Here, For Your Amusement

Colourwise I’m more meadow than hedgerow
though I have wooden clothes pegs and underneath it all
I’m comfortable as a smock. Less wild than a meadow.
I expect you will wonder what this is all about – well it’s wrong,
like giving names to the eggs in the box.

Here is a picture of a horse very proud of itself.
Here is a drawing of a flower, from hundreds of years ago
– you will still find such flowers in the garden! There is something
you will want to understand in these pictures,
so you spend time with them. Perhaps that’s what it’s about.

I would like to be able to make a very nearly complete list,
of everything that matters to me, leaving nothing out.
Is that what it’s like to be afraid to die? Also
to have the most inquisitive eyes and see beauty beauty
beauty pick away at the wallowing mortar.
To know the composure of a closed clam.


“Too Gruesome!”

Rather a cupboard full of cut-off ponytails than this. I want a life
that allows excessive exclamation. Is not my bed a good bed?
Are my cupboards not stocked in the manner of someone who knows things?
Don’t smirk. We’re talking about me!

I need someone I don’t know for the purposes of affirmation.
It may be Delores. We’re in Palma, dining near the Cathedral.
We take to each other.
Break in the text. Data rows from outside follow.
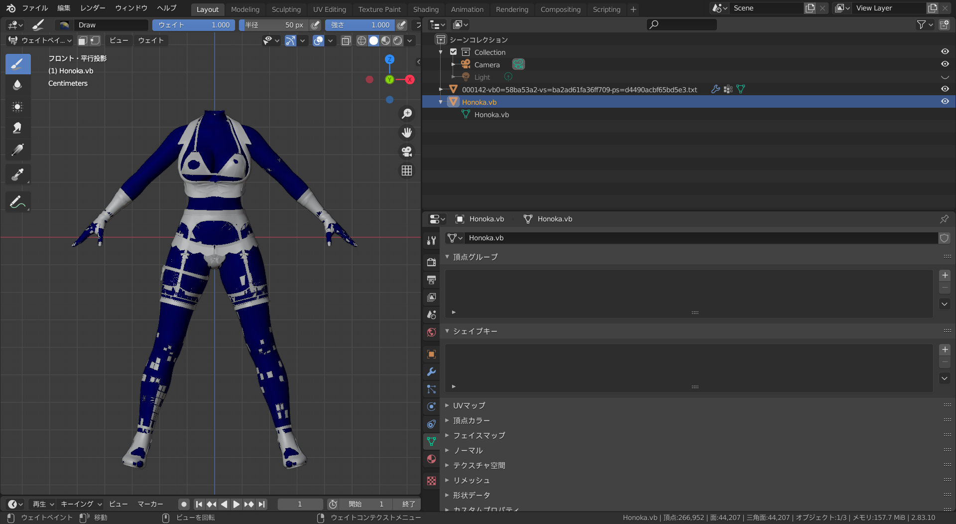Click the play animation button
This screenshot has height=524, width=956.
click(x=236, y=505)
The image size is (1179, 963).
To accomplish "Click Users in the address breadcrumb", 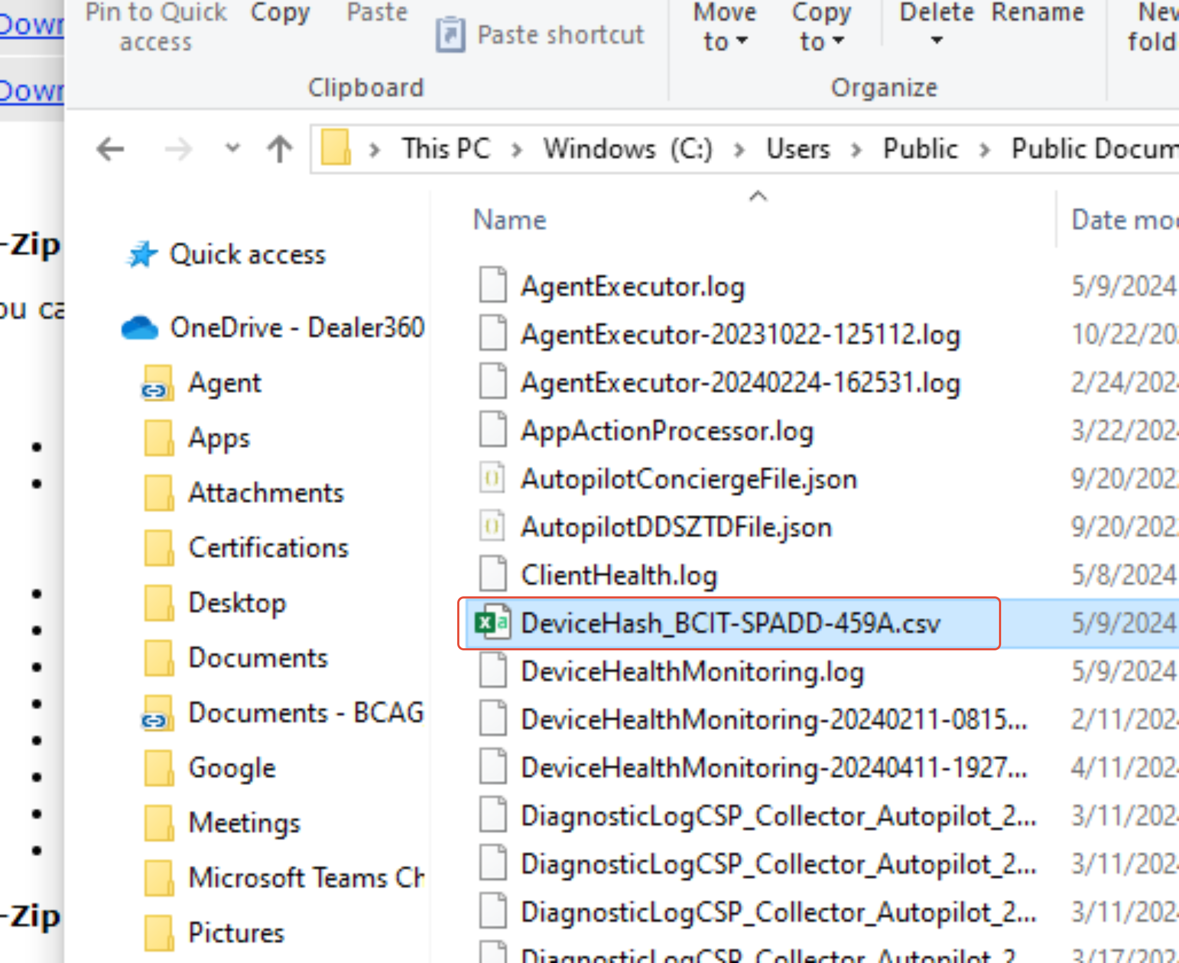I will pos(797,149).
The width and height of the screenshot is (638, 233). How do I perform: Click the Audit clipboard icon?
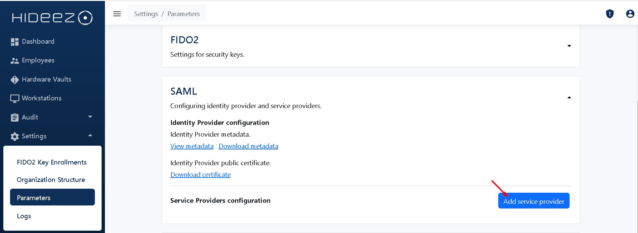pos(15,118)
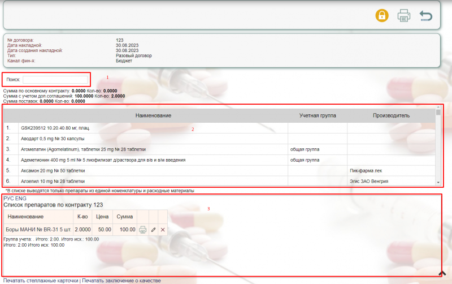The width and height of the screenshot is (452, 284).
Task: Click the Производитель column header
Action: [x=391, y=115]
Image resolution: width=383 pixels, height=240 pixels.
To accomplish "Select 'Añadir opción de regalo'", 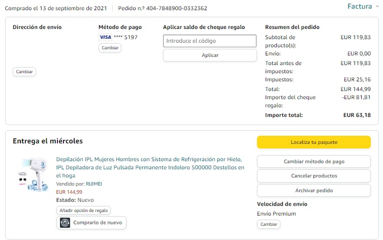I will (x=83, y=210).
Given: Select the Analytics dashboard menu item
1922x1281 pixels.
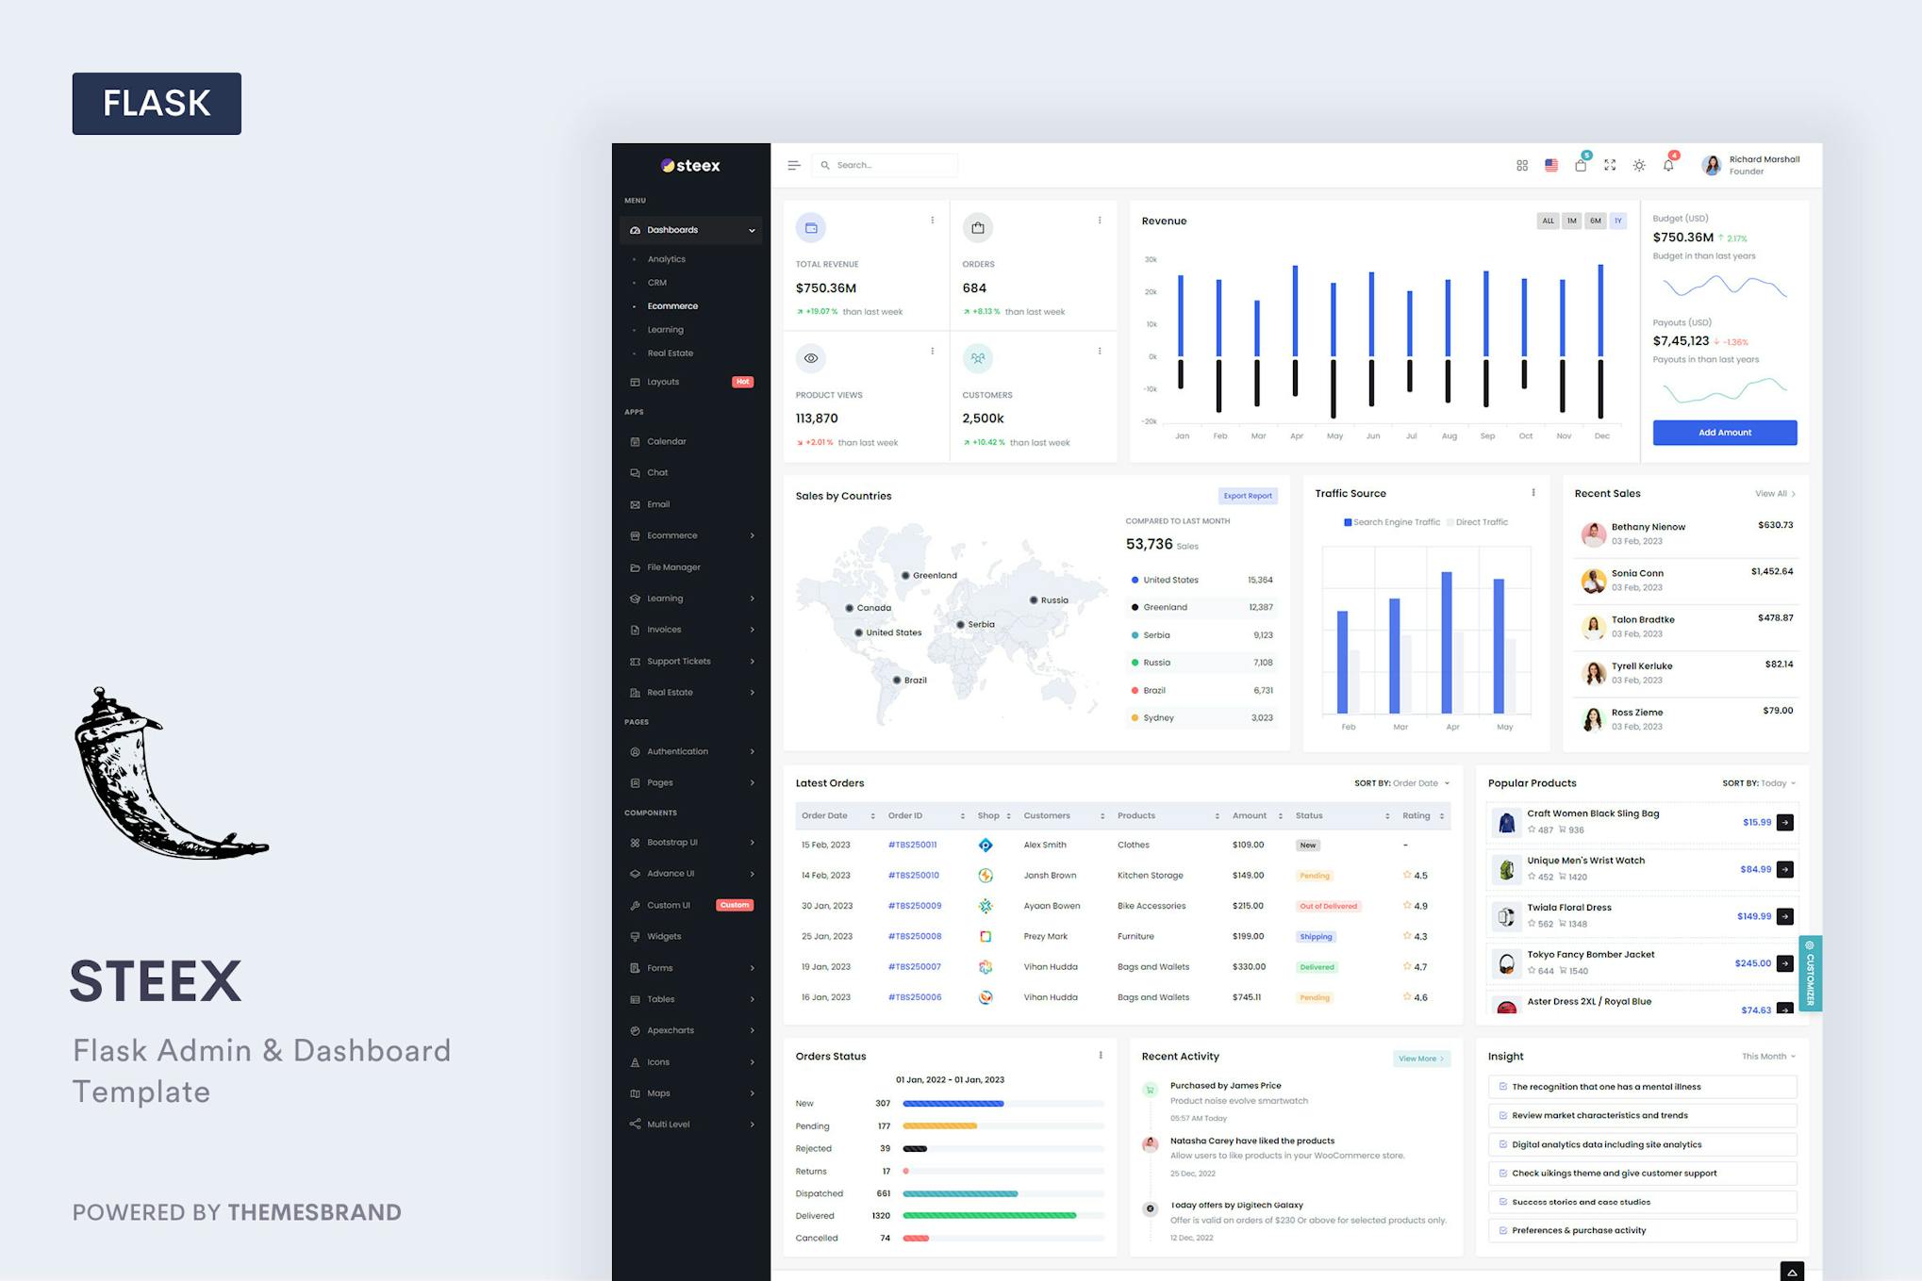Looking at the screenshot, I should point(666,259).
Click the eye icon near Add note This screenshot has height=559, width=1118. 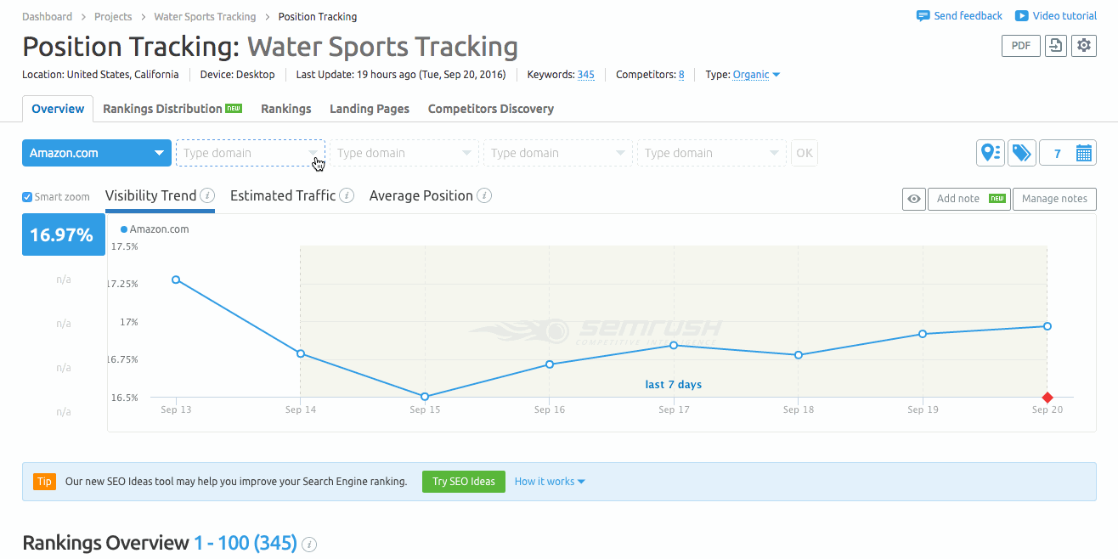point(913,199)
She invites us to join her in Madrid. We each
have a cute gesture for ‘airplane’. Delores has “an affinity with artists”.
I knew you were a poet she says, gravely.
Most people in Palma dress drab, but Delores knows what suits her.
As we said goodbye, I took off the bracelet she admired and gave it to her.
She wept. Faux-wept. Wept.

R’s convinced my problems are down to being a little ‘too’ most things.
Other friends marshal a rebuttal. Presently, I am creating a mind map
of cause and effect. Would you care to see my mood board (bedroom)?

        I imagine walking down the aisle to ‘Clair de Lune’ in primrose shantung silk.
        I dream in an Orenburg shawl.
        I imagine serenades. Look! The squirrels are skipping!
        I imagine my terribly sad divorce.
        I listen for ardent whispers, “never seen two people more in love”.

C and I gloss our common woes. She takes that sofa and I take this.
In New York, she was described as a ‘Smurf Angel’. In France
as ‘Sapin de Noël’, although faux-misheard as ‘Lapin’. Everyone agrees
she is a Christmas Rabbit. Sometimes I buy makeup just to impress her.
When amores are badly behaved we chorus “Vintage Dino!”
and make our best faces-not-for-an-amore. We go together
but don’t have compatible tastes in the roast potato department.

I wish ironed pillowcases counted for something,
though I’ve learned kindnesses don’t. For a while there
I believed I could imbue affection by means of foot worship.
Silly ideas in that pretty little head! When asked a grand question
like ‘What makes you happy?’ I worry I’m answering from the point
of view of the me on a balcony in Majorca, drunk and rearing
a broken heart, my foot levitated to block out the moon.

I sign off with ‘mille tendresse’ and neutralise my self-image.